Beim Renovieren, Entrümpeln und der Gartenarbeit fällt Abfall an. Um bei den Entsorgungskosten zu sparen, werfen manche Besitzer den brennbaren Müll aufs Feuer. Das gilt auch für belastete Hölzer wie imprägnierte Weinbergs- und Gartenpfähle oder Jägerzäune. Doch das kann gefährlich werden, mahnt der Abfallwirtschaftsbetrieb Kreis Ahrweiler (AWB).

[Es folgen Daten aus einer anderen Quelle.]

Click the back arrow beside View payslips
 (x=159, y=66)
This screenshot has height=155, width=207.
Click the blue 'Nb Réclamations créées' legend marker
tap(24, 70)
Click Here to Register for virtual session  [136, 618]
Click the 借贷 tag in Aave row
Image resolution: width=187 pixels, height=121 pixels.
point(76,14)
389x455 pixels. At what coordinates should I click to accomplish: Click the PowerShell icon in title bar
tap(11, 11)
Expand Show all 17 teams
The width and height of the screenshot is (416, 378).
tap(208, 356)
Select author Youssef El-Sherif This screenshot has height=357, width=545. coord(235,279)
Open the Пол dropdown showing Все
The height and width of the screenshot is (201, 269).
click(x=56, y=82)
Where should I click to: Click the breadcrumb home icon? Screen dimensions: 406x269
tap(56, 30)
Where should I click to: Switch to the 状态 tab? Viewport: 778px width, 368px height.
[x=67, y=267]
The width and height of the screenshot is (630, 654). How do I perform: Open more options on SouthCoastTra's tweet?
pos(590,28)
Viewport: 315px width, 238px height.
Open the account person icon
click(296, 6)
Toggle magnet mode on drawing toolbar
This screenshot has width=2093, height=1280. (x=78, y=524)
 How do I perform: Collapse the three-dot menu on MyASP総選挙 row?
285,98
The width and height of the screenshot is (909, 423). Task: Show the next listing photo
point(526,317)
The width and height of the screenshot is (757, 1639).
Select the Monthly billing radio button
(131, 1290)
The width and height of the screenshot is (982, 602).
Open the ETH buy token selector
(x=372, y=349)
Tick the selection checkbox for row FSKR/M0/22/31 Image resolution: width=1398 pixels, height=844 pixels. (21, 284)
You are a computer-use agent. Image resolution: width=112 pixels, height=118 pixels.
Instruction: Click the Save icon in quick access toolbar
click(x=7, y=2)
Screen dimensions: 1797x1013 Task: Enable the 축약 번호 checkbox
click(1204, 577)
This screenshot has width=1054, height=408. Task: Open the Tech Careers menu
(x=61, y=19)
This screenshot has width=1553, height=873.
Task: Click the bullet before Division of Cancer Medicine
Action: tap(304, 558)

Gefährlich und belastend für die Umwelt, die Gesundheit und den eigenen Geldbeutel.

Beim Verbrennen von Abfällen können giftige Stoffe freigesetzt werden, die Krebs und andere Gesundheitsschäden verursachen. Die Schadstoffe bleiben nicht nur in der Luft, sondern setzen sich in den Boden und können über die Nahrung oder bei Gartenarbeiten vom Körper aufgenommen werden.

Wer Abfälle verbrennt, handelt ordnungswidrig und macht sich in manchen Fällen sogar strafbar. Je nach Schwere der Tat sind nach dem Bundes-Immissionsschutzgesetz bis zu 50.000 Euro und nach dem Kreislaufwirtschaftsgesetz bis zu 100.000 Euro Bußgeld fällig.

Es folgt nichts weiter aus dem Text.